Your objective
Start at the line below containing "You are a GUI" and stop at the line containing "Click the BICData folder icon". Repeat every line of that stretch exactly, and nothing outside it.

Available data
┌──

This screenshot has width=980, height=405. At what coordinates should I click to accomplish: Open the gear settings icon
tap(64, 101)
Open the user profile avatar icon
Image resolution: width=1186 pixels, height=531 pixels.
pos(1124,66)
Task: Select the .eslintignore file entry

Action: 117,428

└──
┌──

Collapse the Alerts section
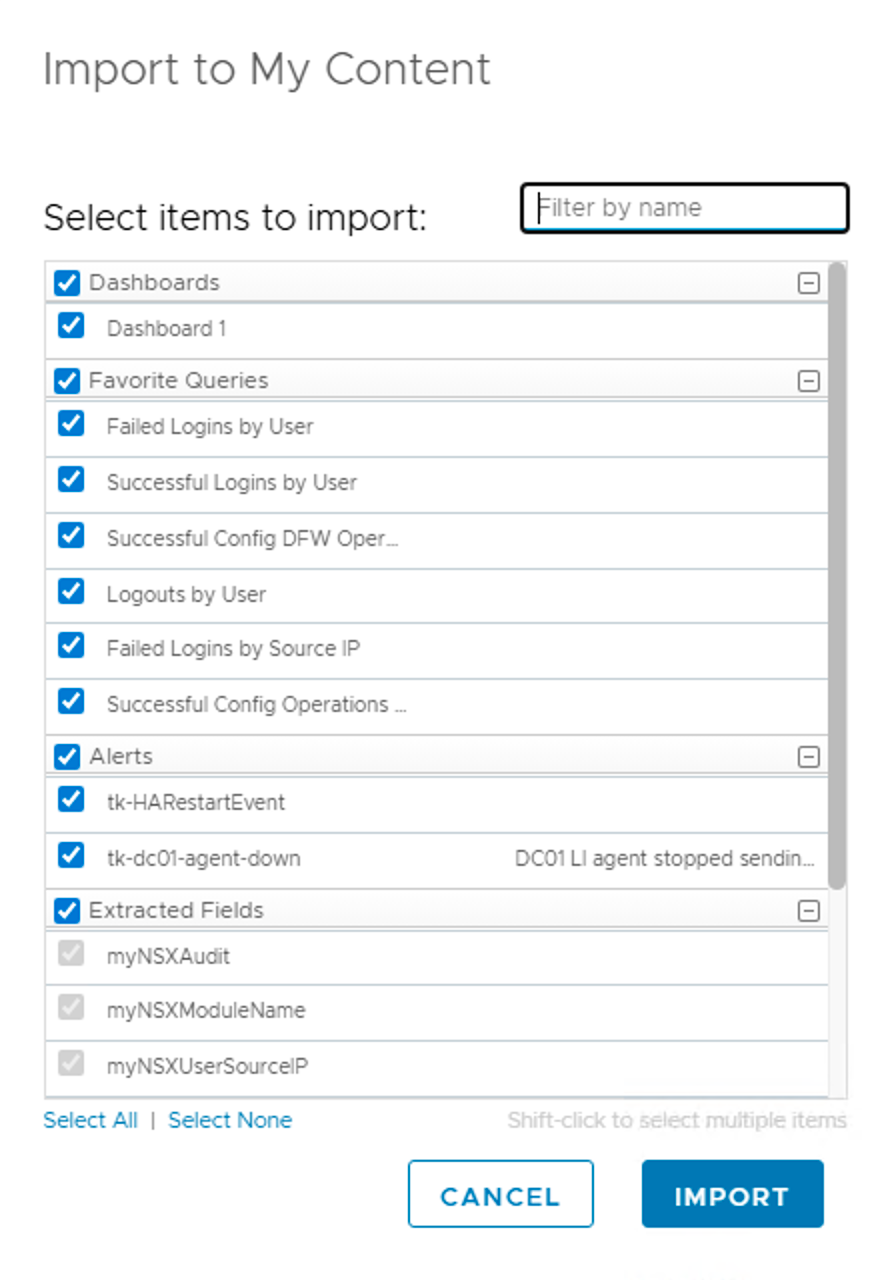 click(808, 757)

└──
┌──

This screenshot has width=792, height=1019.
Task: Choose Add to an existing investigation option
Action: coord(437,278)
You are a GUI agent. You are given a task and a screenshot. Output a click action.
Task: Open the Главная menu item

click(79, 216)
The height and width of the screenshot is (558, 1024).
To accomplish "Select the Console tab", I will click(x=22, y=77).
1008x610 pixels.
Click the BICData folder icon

└──

Task solution
You are a GUI agent. You are given a task and a screenshot. Output a click action.
Task: Open the Главная menu item

click(79, 216)
The height and width of the screenshot is (558, 1024).
To accomplish "Select the Console tab", I will click(x=22, y=77).
1008x610 pixels.
Click the BICData folder icon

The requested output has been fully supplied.